<<<<

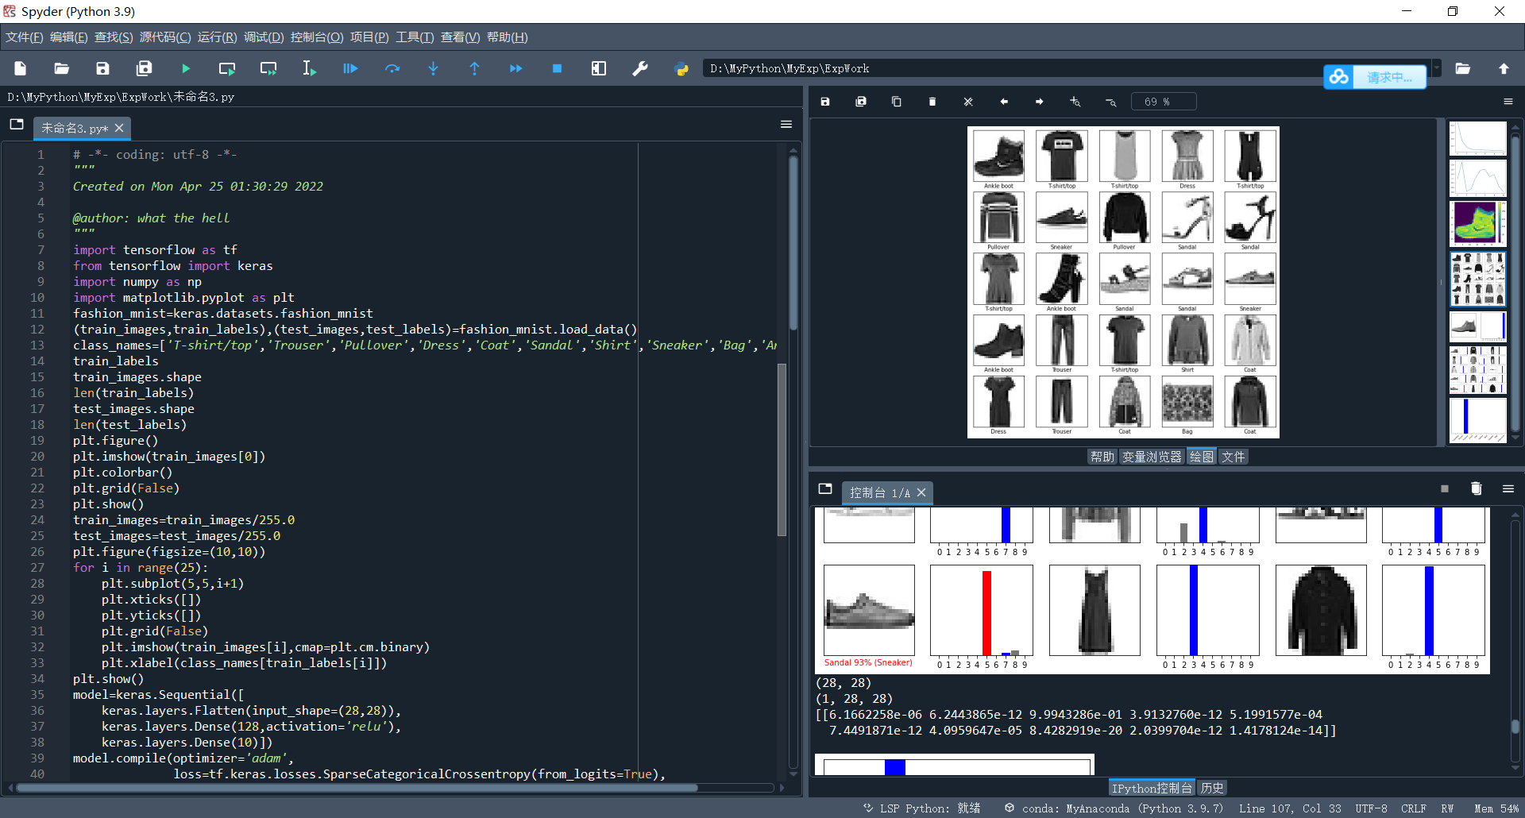Click the conda MyAnaconda environment status

click(1114, 808)
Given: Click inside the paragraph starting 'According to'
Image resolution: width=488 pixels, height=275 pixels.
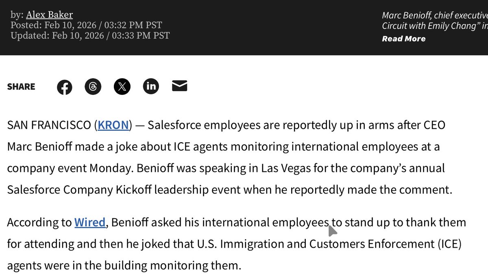Looking at the screenshot, I should coord(236,244).
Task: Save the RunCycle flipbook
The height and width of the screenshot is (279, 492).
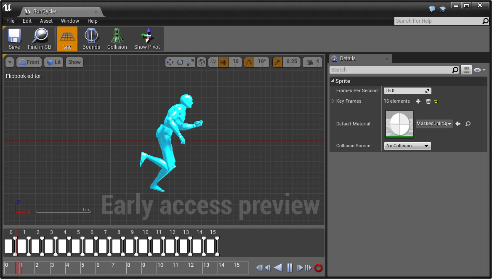Action: pos(14,39)
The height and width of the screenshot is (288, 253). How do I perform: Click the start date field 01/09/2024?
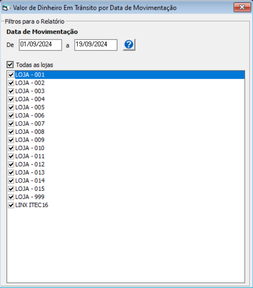[40, 45]
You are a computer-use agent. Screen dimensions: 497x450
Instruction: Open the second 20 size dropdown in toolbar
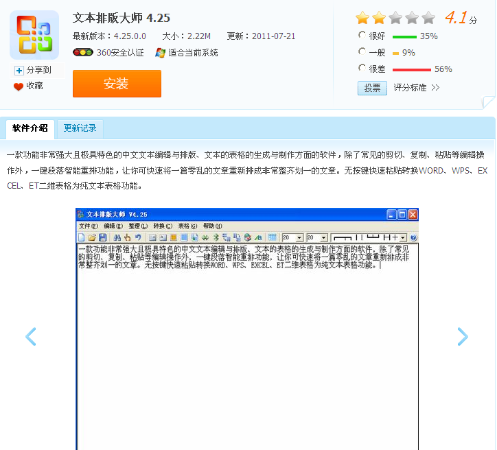pos(324,237)
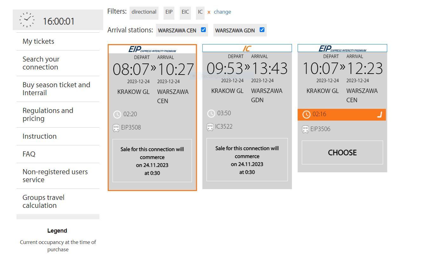Screen dimensions: 423x258
Task: Click clock icon in orange 02:16 bar
Action: (x=306, y=115)
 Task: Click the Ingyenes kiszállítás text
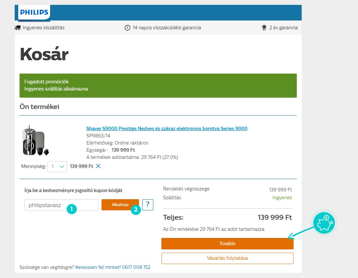(44, 28)

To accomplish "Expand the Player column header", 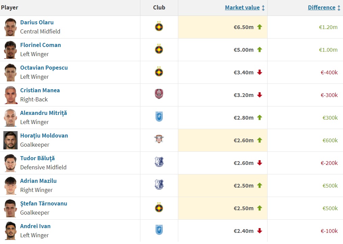I will [10, 7].
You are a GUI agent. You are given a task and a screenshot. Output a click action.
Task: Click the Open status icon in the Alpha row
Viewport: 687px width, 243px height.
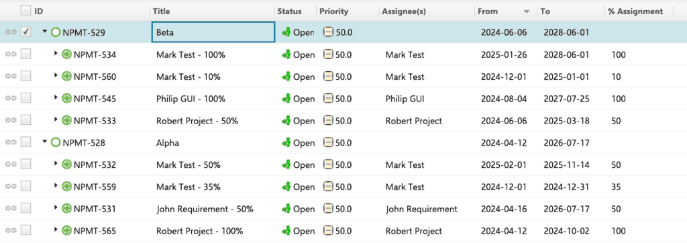pyautogui.click(x=286, y=142)
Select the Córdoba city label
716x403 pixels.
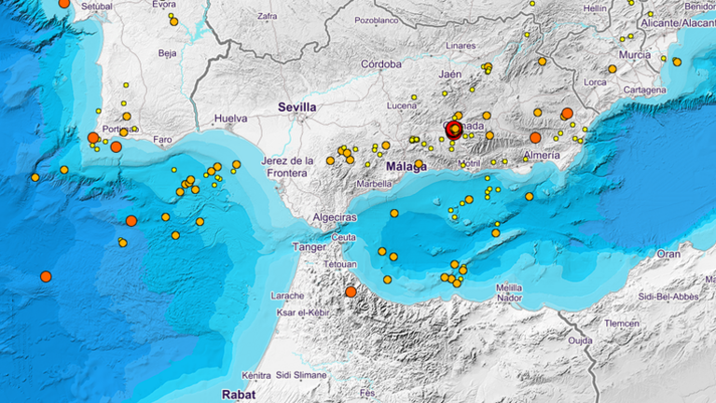tap(382, 64)
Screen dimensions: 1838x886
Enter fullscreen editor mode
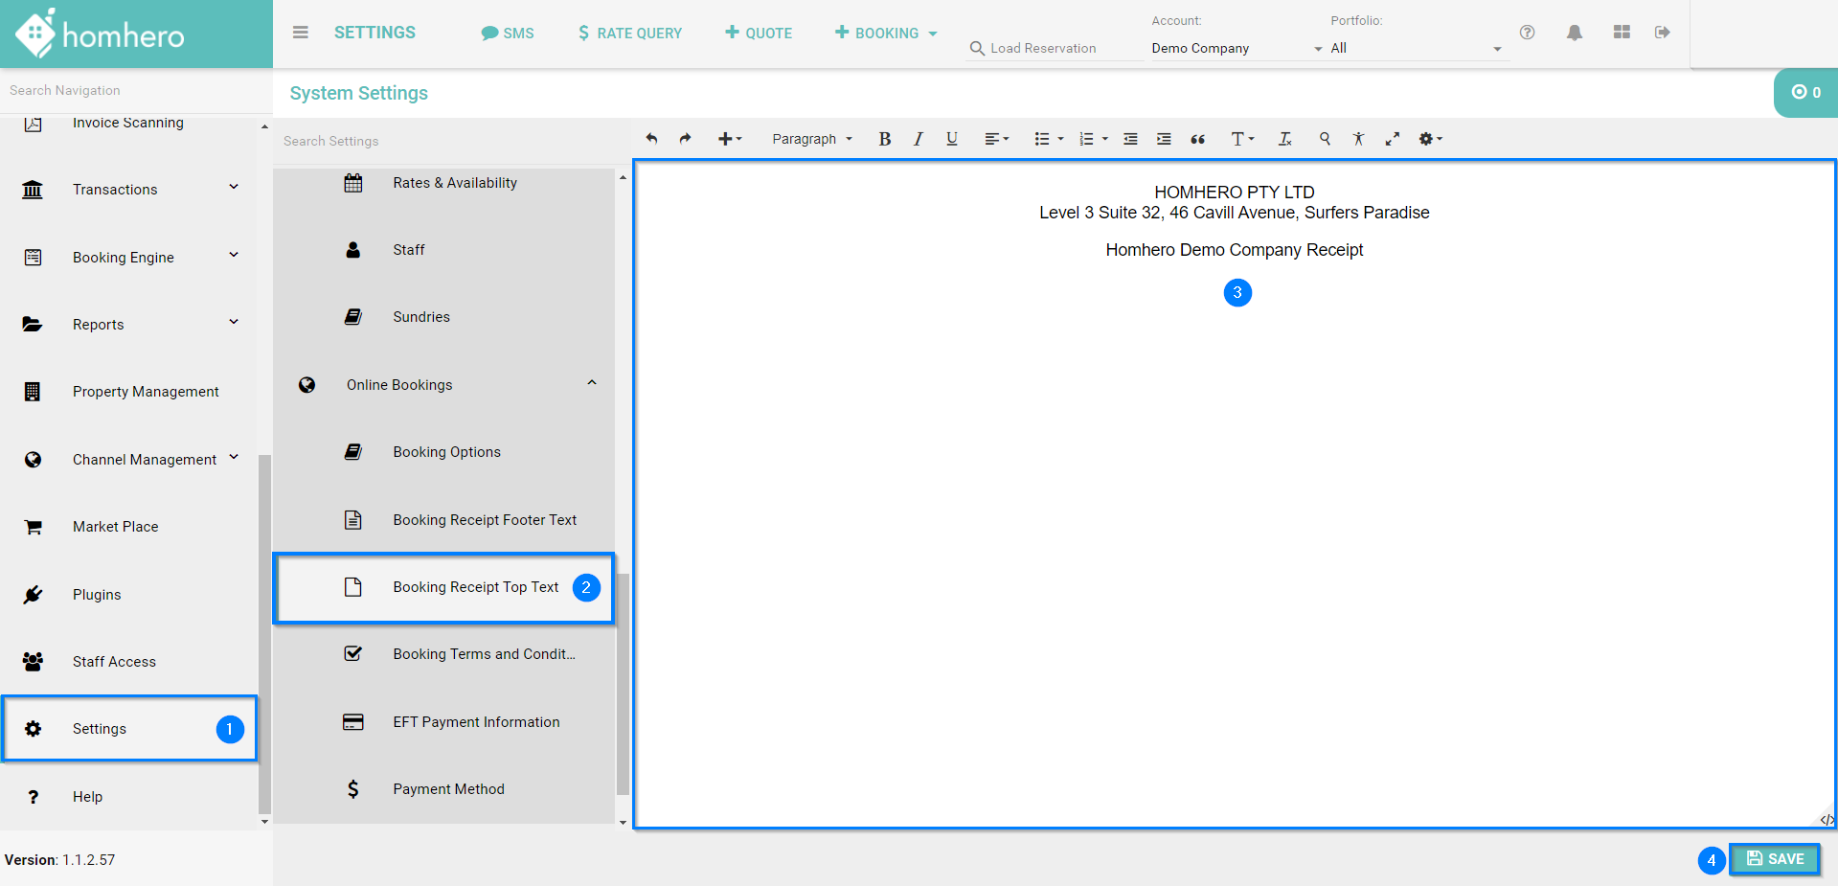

>>>>

● WHAT YOU SHOULD DO
Make an exact copy of the lines from the one holding "Select the Córdoba city label" through the end of the material, both ends included, and keep the pictures out of it.

● SOLVED EXERCISE
Select the Córdoba city label
716x403 pixels.
tap(382, 64)
Screen dimensions: 1838x886
Enter fullscreen editor mode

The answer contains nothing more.